The trip back to Ryloth had been quick and dull. Expecting a lengthier turn around on planet, Aayla found herself assigned to be part of Tambor's escort to Coruscant as part of the Republic's attempts to soothe the furious locals. Senator Taa and his powerful family were attempting to smooth things over and the rebuilding package currently being voted on was a powerful inducement to give the Senate what it wanted. The ashes of dozens of destroyed villages and towns was an equally powerful inducement to maintain control of Tambor.

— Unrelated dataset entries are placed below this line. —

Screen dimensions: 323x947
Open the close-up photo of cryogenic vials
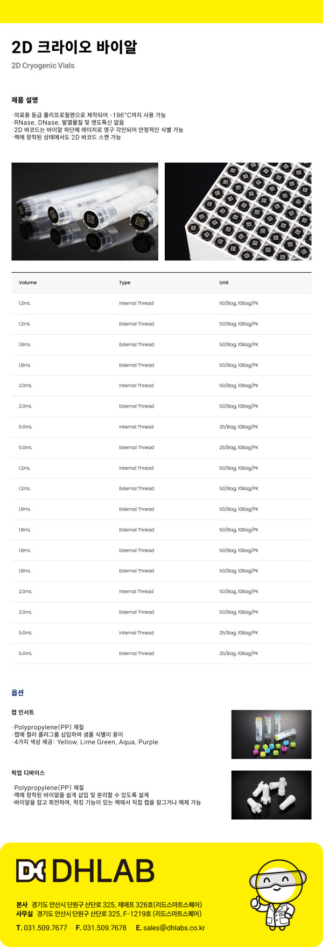pos(85,211)
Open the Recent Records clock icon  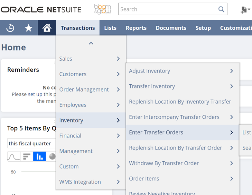click(10, 28)
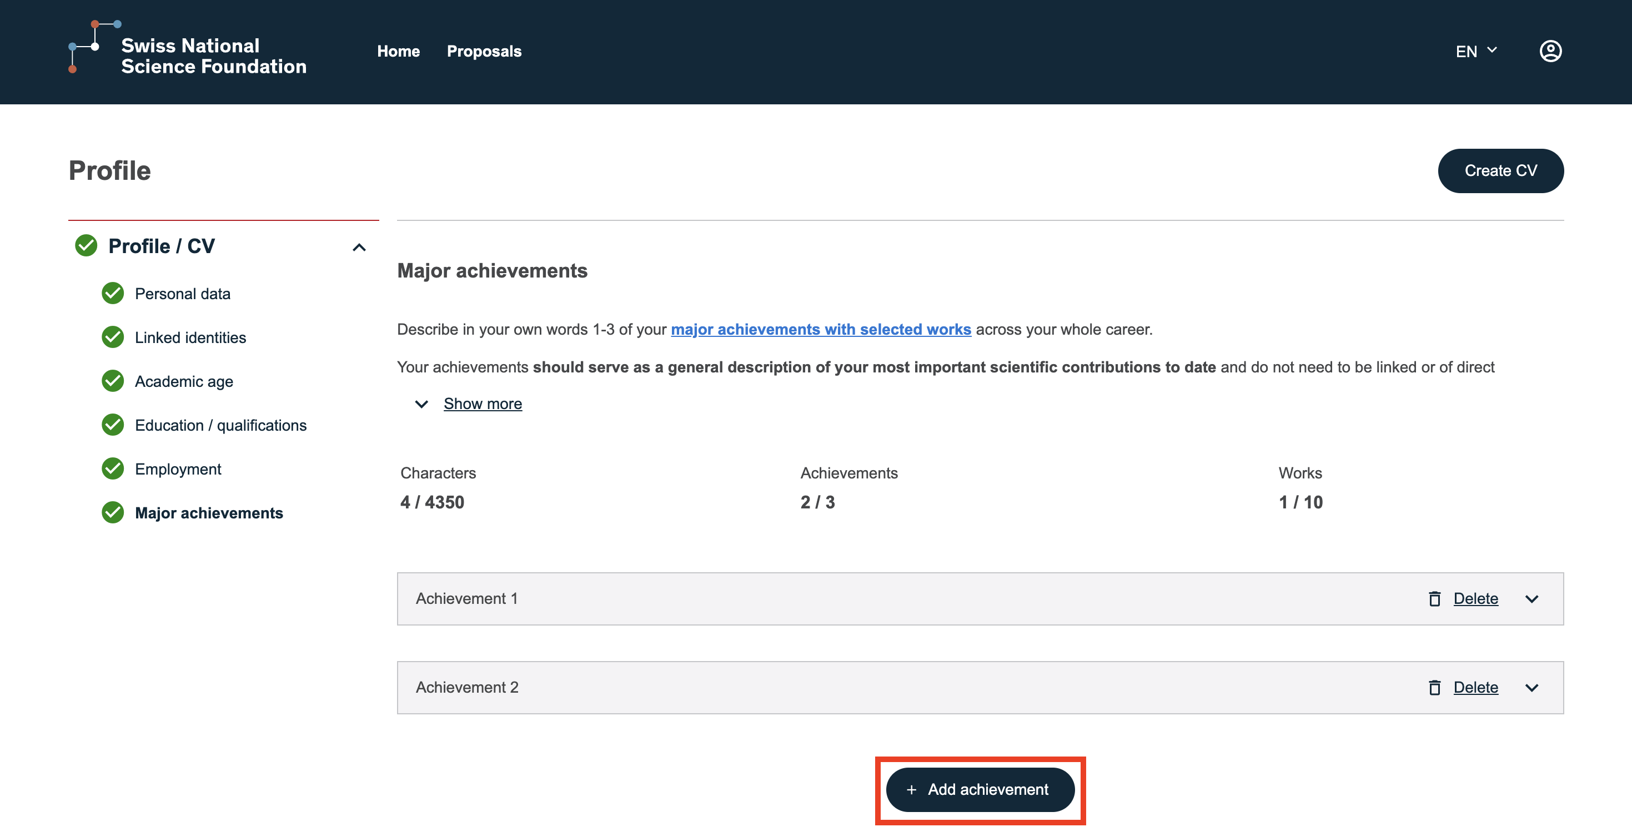Click the trash icon for Achievement 1

(x=1434, y=598)
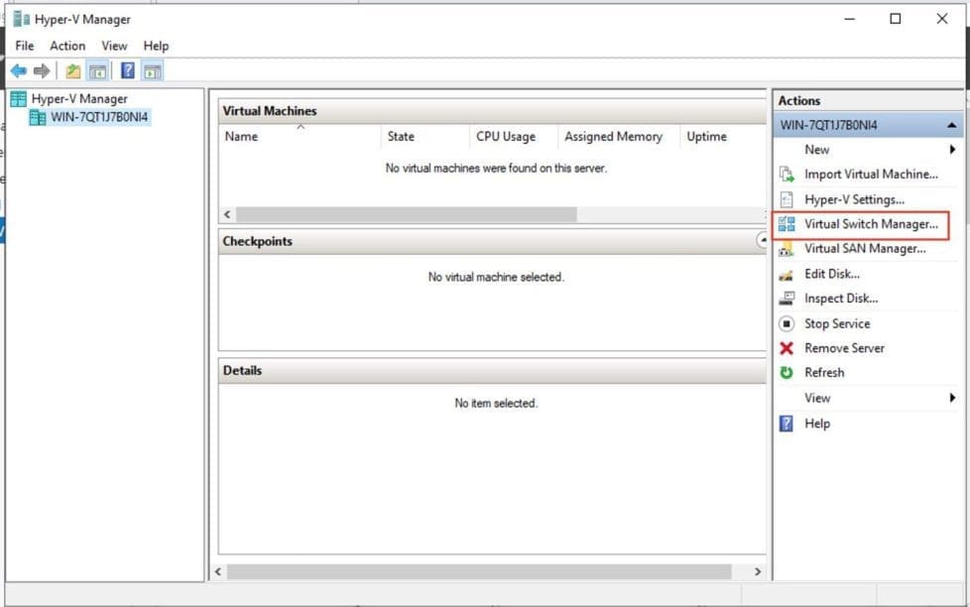This screenshot has height=607, width=970.
Task: Click the red Remove Server icon
Action: pyautogui.click(x=787, y=348)
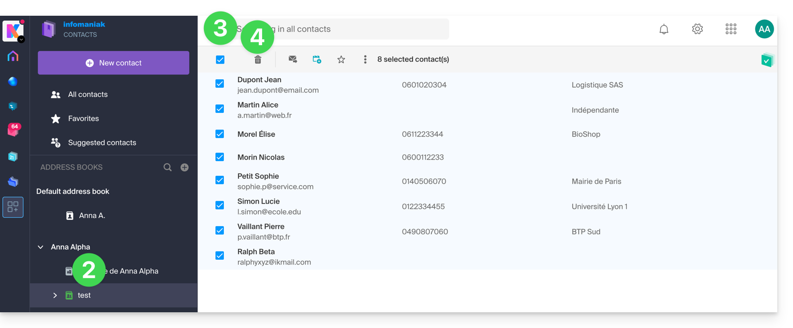Mark selected contacts as favorite star

pos(341,60)
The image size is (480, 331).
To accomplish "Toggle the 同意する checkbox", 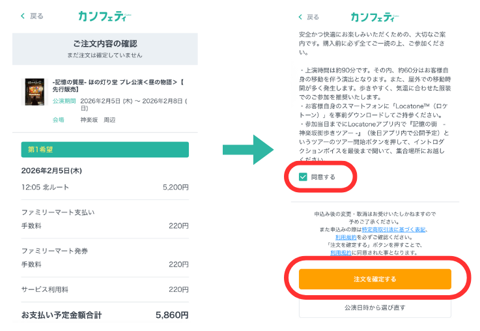I will [x=303, y=177].
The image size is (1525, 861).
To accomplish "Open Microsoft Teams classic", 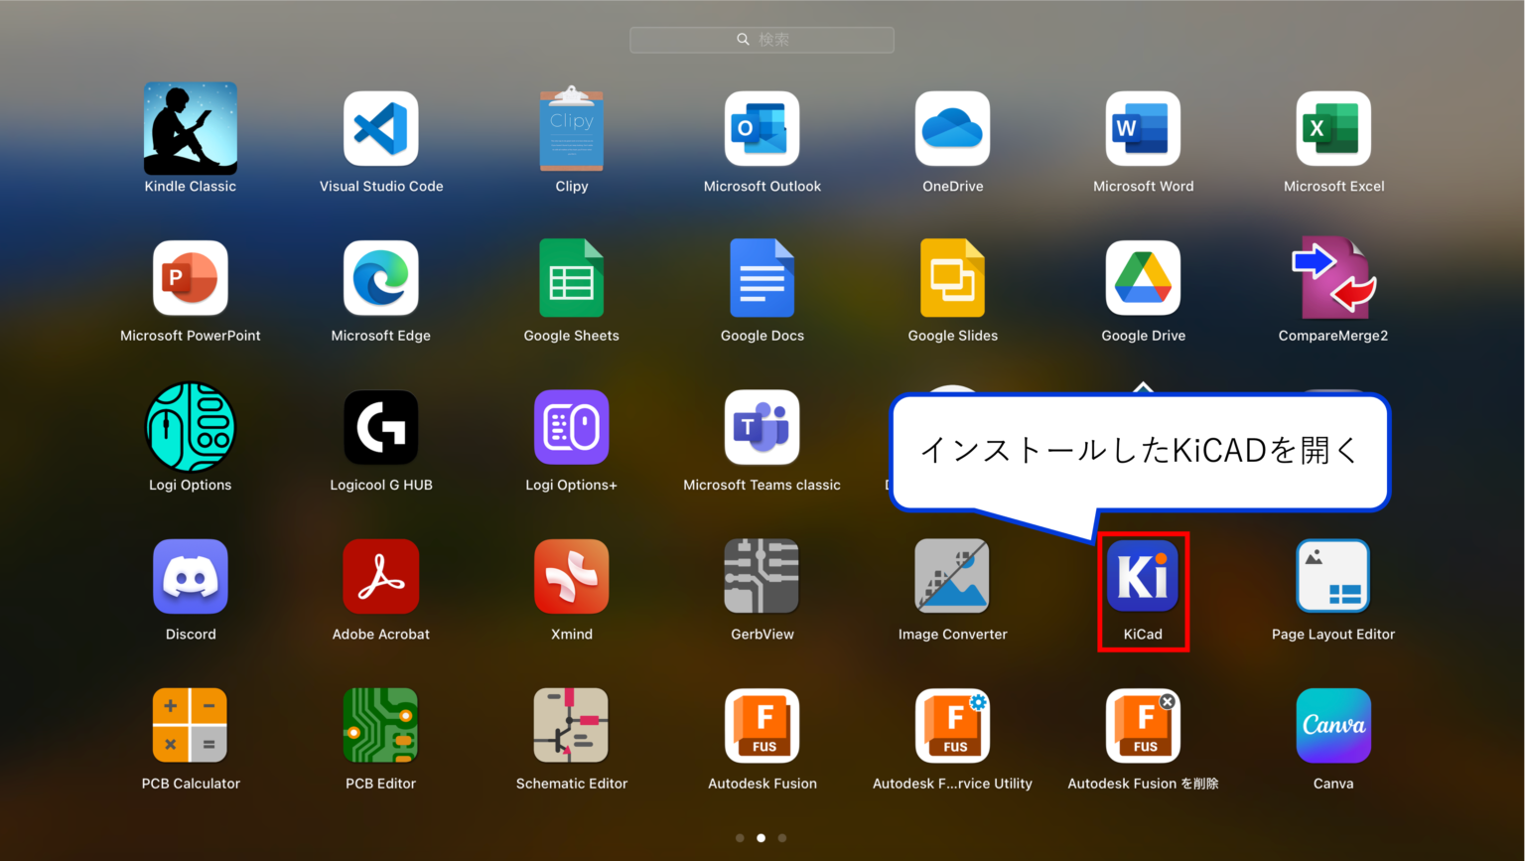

Unfortunately, the simple fact was that the Republic wanted him and Republic fleets were still in orbit and Republic troops were still on the ground. Still, they were trying to do it nice and having Aayla in charge of the escort helped some. It was like he was still in Twi'lek custody, even if not really Rylothian, for all that they appeared to have adopted her.
So it was that she found herself, Leo and SIS essentially seconded to the Senate Guard, or they'd been seconded to her. The command structure was not entirely clear even on paper, but there were dozens of members of the Guard and it was their cruiser that she was on, so, but she was a Jedi and a General. And she had Leo, who could and might kill anyone on board and SIS who could and might take over the ship fairly easily.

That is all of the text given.